Eat in a Way That Supports Your Brain
When you’re depressed, eating often goes one of two ways: you stop eating much at all, or you eat mostly convenience foods that are high in sugar and low in nutrients. Neither helps your mood.
A 2024 analysis published in Nutrition Reviews found that people with depression who followed a Mediterranean-style diet experienced greater reductions in symptoms than control groups. This diet emphasizes fruits, vegetables, whole grains, fish, olive oil, and nuts. You don’t need to overhaul your kitchen overnight. Adding one serving of vegetables to a meal you’re already eating, or swapping a processed snack for a handful of nuts, is a realistic place to start when your energy is low.
Reconnect Gradually
Social withdrawal is one of depression’s most self-reinforcing symptoms. You pull away because socializing feels exhausting or pointless, and the resulting isolation deepens the depression. Rebuilding connection works best when you lower the bar dramatically.
Sending a single text counts. Replying to someone’s story on social media counts. Sitting in a public space like a library or cafĂ©, even without talking to anyone, puts you in proximity to other people, which your brain registers differently than being alone in your room. If a friend invites you somewhere, say yes and give yourself permission to leave after 20 minutes. You’ll often stay longer than you expected, but knowing you can leave makes showing up possible.

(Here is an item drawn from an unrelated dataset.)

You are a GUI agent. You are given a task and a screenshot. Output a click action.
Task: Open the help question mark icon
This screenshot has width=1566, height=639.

Know When Low Mood Becomes Clinical Depression
Everyone feels down sometimes. Clinical depression, or major depressive disorder, is different. It requires five or more specific symptoms lasting nearly every day for at least two weeks, and two of those symptoms must include persistent low mood and loss of interest in things you previously enjoyed. Other symptoms include significant changes in sleep or appetite, fatigue, difficulty concentrating, feelings of worthlessness, and recurrent thoughts of death.
If that description matches your experience, professional treatment makes a real difference. Cognitive behavioral therapy (CBT) is considered the gold standard for depression. It’s structured, usually short-term, and focuses on identifying negative thought patterns (like catastrophizing or all-or-nothing thinking) and replacing them with more realistic ones. A BMJ meta-analysis found CBT’s effect on depression was comparable to the effect of walking or jogging. For people dealing with intense emotional swings, self-harm, or trauma alongside depression, dialectical behavior therapy (DBT) teaches skills in mindfulness, distress tolerance, and emotion regulation that help when standard approaches haven’t worked.

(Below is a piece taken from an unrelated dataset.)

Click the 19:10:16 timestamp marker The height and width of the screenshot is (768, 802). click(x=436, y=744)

Medication is another option, often used alongside therapy. The most commonly prescribed antidepressants work by increasing the availability of certain chemical messengers in your brain that regulate mood. They typically take several weeks to reach full effectiveness, so the early days require patience. Combining medication with exercise or therapy produces stronger results than either approach alone.
What to Do Right Now
If you’ve read this far and feel overwhelmed by all the options, pick one. Literally one. Go for a ten-minute walk. Text someone you haven’t spoken to in a while. Take a shower. Put on shoes. Set a timer for five minutes and clean one surface in your home. The specific action matters far less than the act of doing something. Depression tells you nothing will help. That is the disease talking, not the truth. Small actions, repeated imperfectly over days and weeks, are how people climb out.